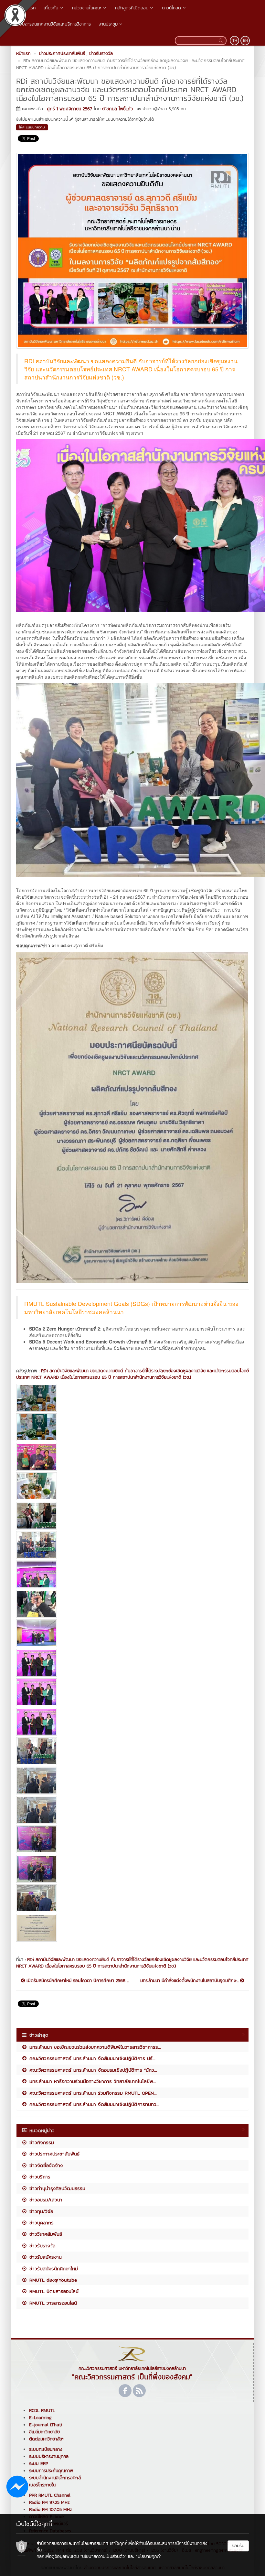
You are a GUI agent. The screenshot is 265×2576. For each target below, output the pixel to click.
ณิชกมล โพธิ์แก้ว (117, 108)
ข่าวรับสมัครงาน (44, 2257)
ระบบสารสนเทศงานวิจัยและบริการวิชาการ (53, 24)
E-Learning (40, 2417)
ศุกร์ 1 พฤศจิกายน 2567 (69, 108)
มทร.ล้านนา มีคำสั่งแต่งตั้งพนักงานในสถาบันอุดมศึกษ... (190, 1981)
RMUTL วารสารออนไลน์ (52, 2303)
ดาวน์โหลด (171, 8)
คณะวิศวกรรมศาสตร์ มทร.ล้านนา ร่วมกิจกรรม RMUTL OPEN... (92, 2093)
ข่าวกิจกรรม (40, 2142)
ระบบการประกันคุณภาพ (51, 2470)
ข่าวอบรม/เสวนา (44, 2199)
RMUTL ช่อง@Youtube (52, 2280)
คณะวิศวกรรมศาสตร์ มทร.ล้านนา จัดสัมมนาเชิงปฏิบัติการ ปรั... (91, 2058)
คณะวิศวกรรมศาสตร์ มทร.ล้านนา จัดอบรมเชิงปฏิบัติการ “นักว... (92, 2070)
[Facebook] (125, 2390)
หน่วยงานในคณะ (86, 8)
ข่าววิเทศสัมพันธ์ (44, 2234)
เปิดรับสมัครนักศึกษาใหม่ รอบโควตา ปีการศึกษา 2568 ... (77, 1981)
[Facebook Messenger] (17, 2486)
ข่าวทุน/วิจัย (40, 2211)
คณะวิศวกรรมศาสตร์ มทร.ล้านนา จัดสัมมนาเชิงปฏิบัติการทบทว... (93, 2104)
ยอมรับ (238, 2545)
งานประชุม (108, 24)
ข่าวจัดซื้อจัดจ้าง (45, 2165)
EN (245, 40)
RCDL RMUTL (42, 2410)
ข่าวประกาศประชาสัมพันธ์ (53, 2153)
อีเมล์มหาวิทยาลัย (44, 2431)
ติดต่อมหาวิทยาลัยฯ (46, 2439)
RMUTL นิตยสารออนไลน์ (53, 2291)
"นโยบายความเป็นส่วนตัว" (103, 2556)
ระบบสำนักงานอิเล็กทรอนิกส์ (55, 2477)
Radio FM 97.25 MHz (49, 2502)
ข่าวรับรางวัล (41, 2245)
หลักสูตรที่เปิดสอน (131, 8)
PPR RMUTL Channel (49, 2495)
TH (234, 40)
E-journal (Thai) (45, 2424)
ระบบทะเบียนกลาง (45, 2449)
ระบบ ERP (38, 2463)
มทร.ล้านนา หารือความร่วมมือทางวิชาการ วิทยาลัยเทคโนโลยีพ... (91, 2081)
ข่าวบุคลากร (40, 2222)
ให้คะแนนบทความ (32, 127)
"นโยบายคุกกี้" (149, 2556)
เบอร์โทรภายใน (42, 2485)
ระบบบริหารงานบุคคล (49, 2456)
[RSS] (139, 2390)
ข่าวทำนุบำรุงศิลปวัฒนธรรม (56, 2188)
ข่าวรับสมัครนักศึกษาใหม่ (52, 2268)
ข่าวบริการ (38, 2176)
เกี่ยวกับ (51, 8)
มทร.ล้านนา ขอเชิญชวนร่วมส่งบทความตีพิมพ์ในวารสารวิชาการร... (94, 2047)
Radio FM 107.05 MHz (50, 2509)
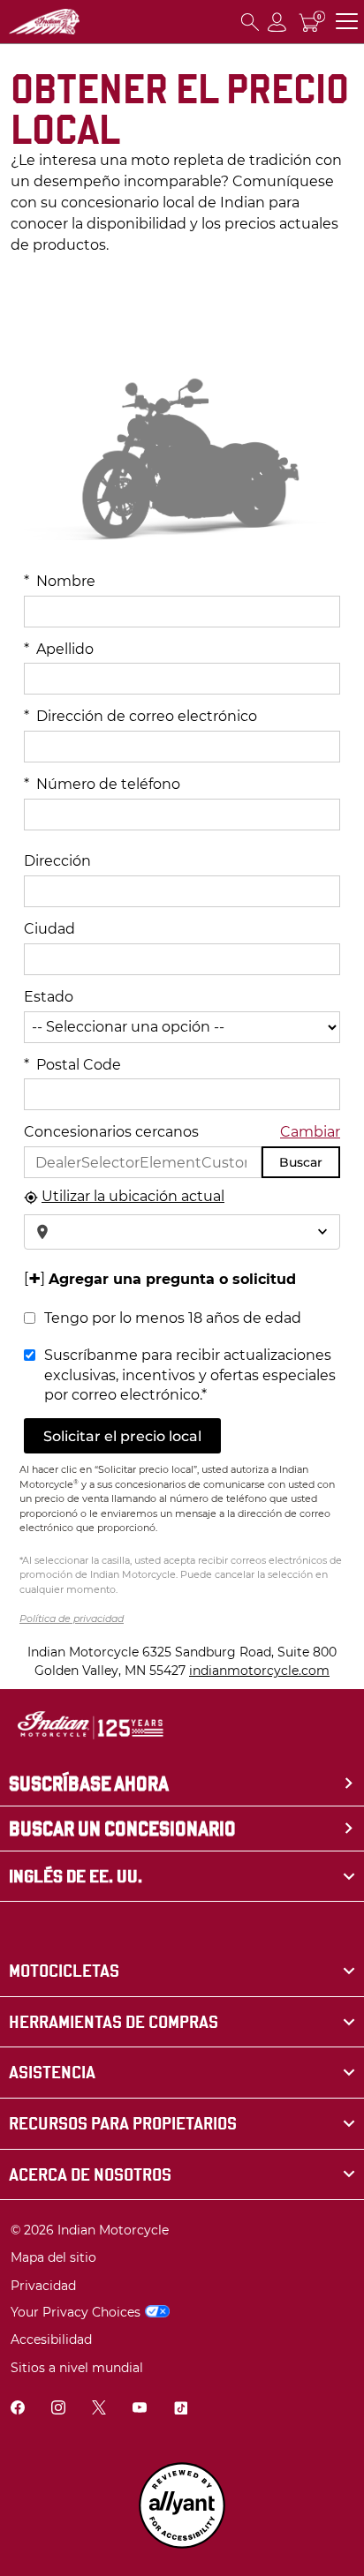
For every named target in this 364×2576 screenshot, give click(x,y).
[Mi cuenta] (277, 21)
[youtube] (140, 2409)
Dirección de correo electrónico (140, 716)
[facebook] (18, 2409)
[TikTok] (180, 2409)
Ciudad (49, 928)
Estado (48, 996)
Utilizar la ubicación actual (133, 1196)
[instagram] (58, 2409)
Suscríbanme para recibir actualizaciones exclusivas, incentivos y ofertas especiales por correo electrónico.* (190, 1375)
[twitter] (99, 2409)
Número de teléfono (102, 784)
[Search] (250, 21)
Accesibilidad (51, 2339)
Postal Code (72, 1064)
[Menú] (347, 21)
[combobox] (182, 1232)
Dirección (57, 860)
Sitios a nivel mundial (77, 2368)
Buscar (300, 1162)
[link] (182, 1971)
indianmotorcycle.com (259, 1671)
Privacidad (43, 2286)
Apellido (59, 649)
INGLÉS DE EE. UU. (75, 1876)
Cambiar (310, 1131)
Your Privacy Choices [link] (75, 2312)
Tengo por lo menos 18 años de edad (172, 1318)
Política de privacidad (71, 1618)
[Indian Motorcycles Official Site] (44, 21)
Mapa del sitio (53, 2257)
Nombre (59, 581)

- - - - - - -

# Work task
If a line in the records contains the string "correo", copy it out.

# Written reply
Dirección de correo electrónico (140, 716)
Suscríbanme para recibir actualizaciones exclusivas, incentivos y ofertas especiales por correo electrónico.* (190, 1375)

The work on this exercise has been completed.